Philosophe engagé, il est de tous les combats de son siècle (Résistance, mémoire de l’indicible ; engagement pour la défense de la philosophie lors des États généraux de la philosophie en 1979). Il est surnommé "le marcheur infatigable de la gauche" à cause de sa participation à de très nombreuses manifestations, joignant philosophie et histoire vécue.

La pensée morale de Vladimir Jankélévitch ramène à une vie vécue selon l’ordre du cœur puisque ce dernier, et lui seul, constitue la vraie structure d’acte de sa philosophie. Son combat est de faire reconnaître la prééminence absolue de la morale sur toute autre instance. (source : Wikipédia)

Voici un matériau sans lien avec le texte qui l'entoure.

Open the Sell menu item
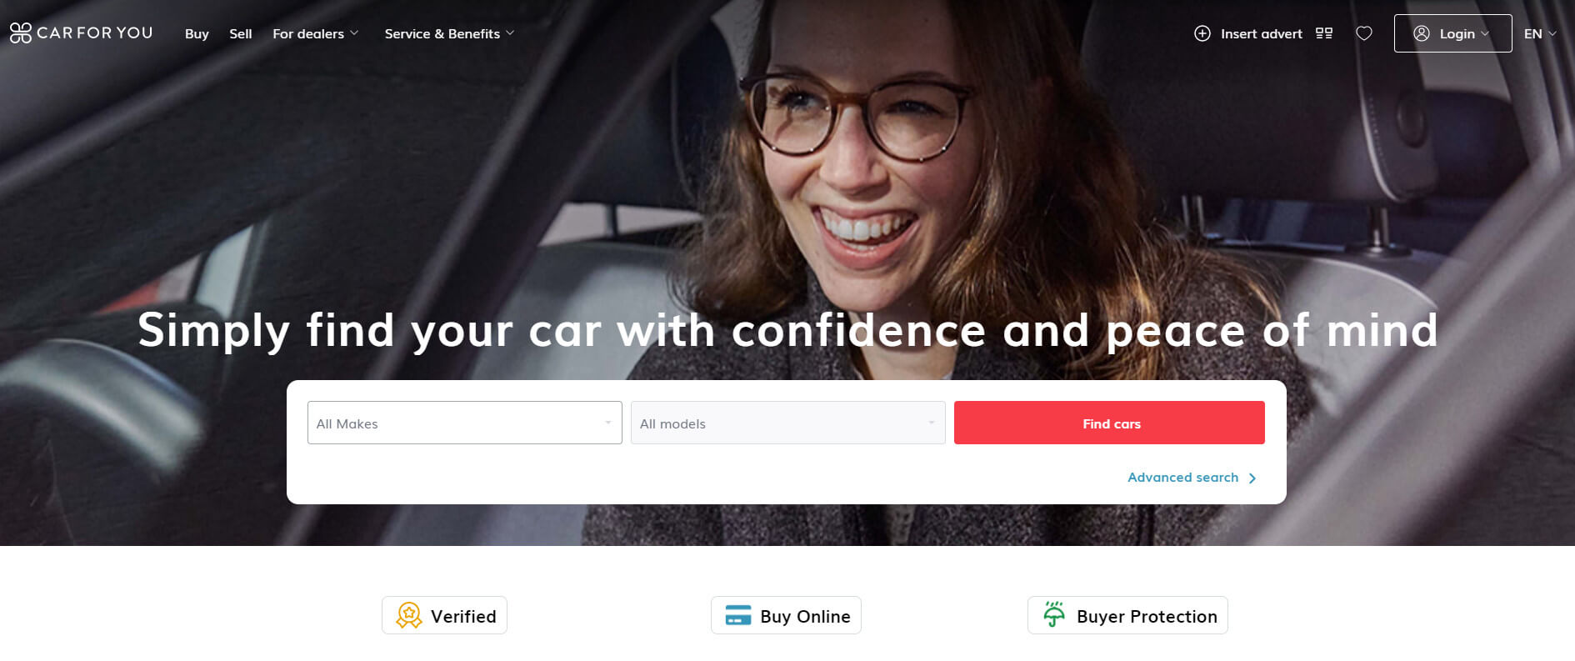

Le Cahier de l'Herne consacré à Vladimir Jankélévitch :

"Nul besoin de caution pour s'intéresser à l'œuvre monumentale de Vladimir Jankélévitch (1903-1985) qui traverse de bout en bout le XXe siècle. Philosophe, écrivain, pianiste, musicologue, résistant, témoin et victime d'une guerre qui a « coupé sa vie en deux », infatigable marcheur de la gauche, professeur en Sorbonne... C'est tout cela que fut Vladimir Jankélévitch.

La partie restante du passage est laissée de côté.